Don't Be Like Me… Don't Burn Bridges Too Fast
Tonight is one of those nights when my thoughts do the most. More so, I have had a very long day. I have a very short lesson I want to share. Perhaps this is coming from a much too personal angle but as a writer… You feed off pain and misery.
I used to think of myself as a very forgiving person (which I am to a very large extent). But although it didn’t take me much to forgive, it took me one thing to pardon an offender: an apology. With that said, I started getting accustomed to the idea of not needing an apology before I could decide to let go. Although keeping grudges isn’t one of my most favourite things to do, the hurt could and did cloud my vision. The whole process of reconciliation was one I hated going through because it brought back unwanted memories. It already took me so long and so much to suppress the pain, why then would I bother myself with asking questions and talking about it since it would even hit the nail further into my heart? I’m not a fan of self-deceit and hypocrisy which means that whenever I am offended, you would notice it in one way or the other. I used to be very tolerant but you see... Sometimes you meet people and their character and bad habits flow over into your bloodstream. I picked up this very grandiloquent habit of burning bridges too fast and it’s been quite a plague. Here is why I picked it up.
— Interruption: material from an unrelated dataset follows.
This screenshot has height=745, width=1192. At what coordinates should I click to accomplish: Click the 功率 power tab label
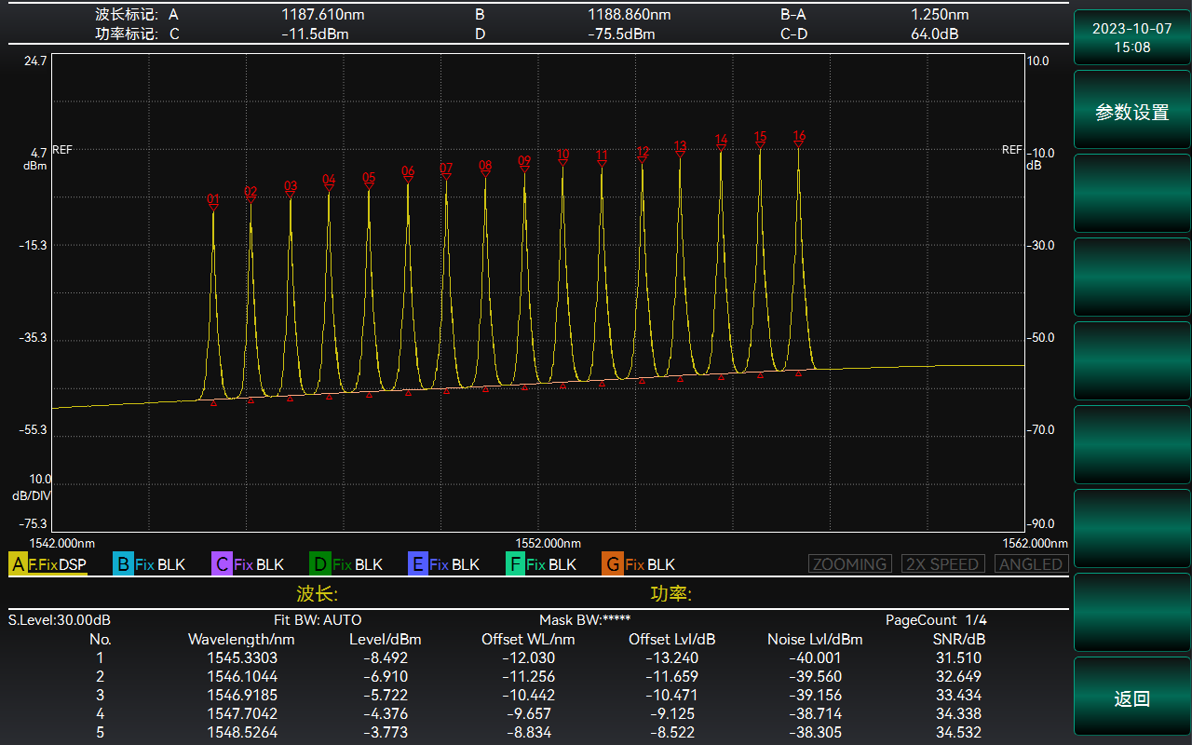pos(671,594)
Ever been scared of being or becoming an obstinate fool? There is this particular idiom that goes around town: once bitten, twice shy. This idiom simply means that when someone or something has hurt you once, you tend to avoid that thing or person. Being an obstinate fool in this case would mean that I would continuously make myself vulnerable to being manipulated by the same person over and over again. Manipulation, as stated earlier, is an anathema in my encyclopedia of life. A friend, lover or even family could easily become a persona non grata to me because I would burn that bridge like it’s nobody’s business. At that point, nothing else mattered except my emotional well being. I would tell myself everyone deals with pain differently and this how I choose to deal with mine. It’s only in a case where the other party decides to call my name from the other side of the valley… Then I’d rebuild that bridge.
I’ve lost a lot of people in my life due to their asininity. And it is even more true that you ought to get rid of toxic people in your life. But as I have repeatedly been an infidel in the presence of God and He still hasn’t burnt that bridge between me and him… It would only be unfair to burn bridges where the bridge doesn’t have to be burnt. I’m still teaching myself that nobody is perfect and more often than not, the people I love will offend me, betray me and push me to the wall.
I don’t think anyone has ever gotten to point of let me block,delete and ignore Sharon… But I have done it more than enough to times to fill a broken cup. But hey! I can only become better in this life and so can you.
Don’t let your emotions cloud your good judgement. Don’t be like me… Don’t burn bridges too fast.